There can't be anything more dull, yet comfortable than living at home. The past three days have been so comfortable that my mom had to beg to get me out of the house just to go to Home Depot and the grocery store.
Do you know how strange it is to understand every word of everything said around you? Going to England used to be something special for this reason. After all the grief of traveling through contries where language is always a barrior (and all your conversations start with a pre-emptive "Do you speak English" in respective language), I was thoroughly annoyed. Listening to English was relaxing in England, it was still a memorable experience.There were so many American accents I heard in Home Depot, so many minute cultural connotations I had forgot about.
But this must be apart of the reintegration process.

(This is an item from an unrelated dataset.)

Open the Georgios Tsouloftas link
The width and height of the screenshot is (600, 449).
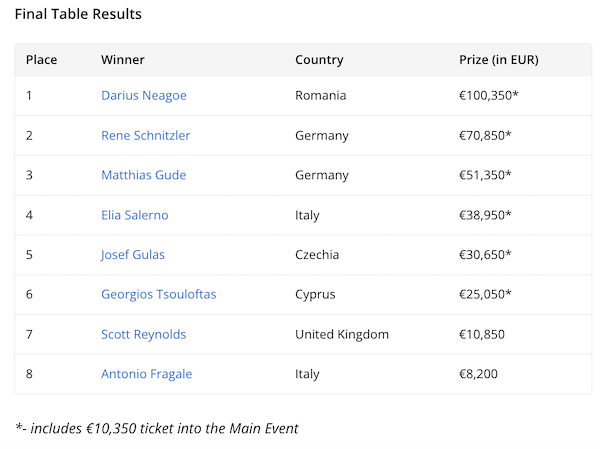[x=159, y=294]
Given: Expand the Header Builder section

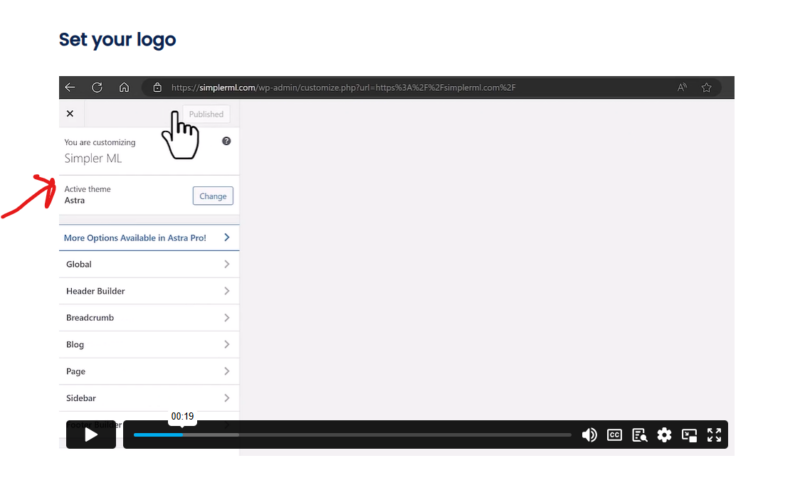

Cardena's, the Mexico-inspired supersized grocery store, filled me with joy. I walked through automated doors to mounds of yucca, platano, bottles of rompope (eggnog) with the Virgin Mary on the front, and a type of round bread awfully similary to Bolo da Rei from Portugal. The trumpets and polka-like percussion coming from the overhead made me giggle as my mom and I searched for anona. (No anonas, but we settled on a yucca, which I don't think is a bad substitute at all).The only language I heard was Spanish, it was quite refreshing.
I was heartedly enjoying my stroll through this culture-capsule when I had to come into contact with a cashier. As I approached her behind the counter, I had barely opened my mouth when she cut me off with, "no, closed", in a heavy accent.
Five years of Spanish classes, heard it in the home, semester in Spain, shaken confidence. I was just stereotyped as a gringa.